I've misplaced the breakaway end of my Xbox360 controller so I won't be playing any time soon.

Lurtis seemed to install and get the game running. I get the impression it slows down my PC a bit. Also, when I took the screenshot the game crashed. Timeshift was running a backup at the time so that may have caused an issue.

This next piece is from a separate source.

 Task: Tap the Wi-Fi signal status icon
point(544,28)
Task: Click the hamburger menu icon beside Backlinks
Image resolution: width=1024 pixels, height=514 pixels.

Also looking to see if I can get the game running via Bottles. My first impression of that program is its lighter weight than Lurtis but will also take more TLC to get the game running.
 

Hudo

Member
I have. And while I do find the concept fascinating, I think their solution is a bit janky; you are totally reliant on shit being packaged for Nix, otherwise you are shit out of luck (or have to set up a distrobox or something). And packaging is not as straightforward as it sounds. Partially because NixOS's documentation is lacking, imho.

Also, while I am a fan of Haskell and functional programming in general, I think the Nix language is... bad. Don't like the syntax as well as some of the idiosyncracies of the language they decided on. However, if you are dealing with deploying dev environments on different PCs, NixOS can't be beaten, imho. It's really great for that. A build engineer's dream, so to speak. Even better than Docker (I know, NixOS is not really comparable to containers, but oh well). I also know about GNU Guix System, which is like NixOS but Scheme. The problem there is that it's under the thumb of GNU-extremists, who basically declare everything not open-source and "free" as evil and make you go through hurdles in order to even being able to attempt at installing proprietary stuff. Not a fan of that philosophy at all.
Man, I do say some smart shit from time to time.
 

-Minsc-

Member
linux grew to 4% recently, good news.

I wonder, what's the magic number where Linux still flys below the virus, malware, spyware, etc. radar? There is a price for popularity.

What will probably happen is one distribution will become the bloated face of Linux and will be just as bad as the rest of the bunch. At least that distribution will be a gateway to those clued in enough to jump to another.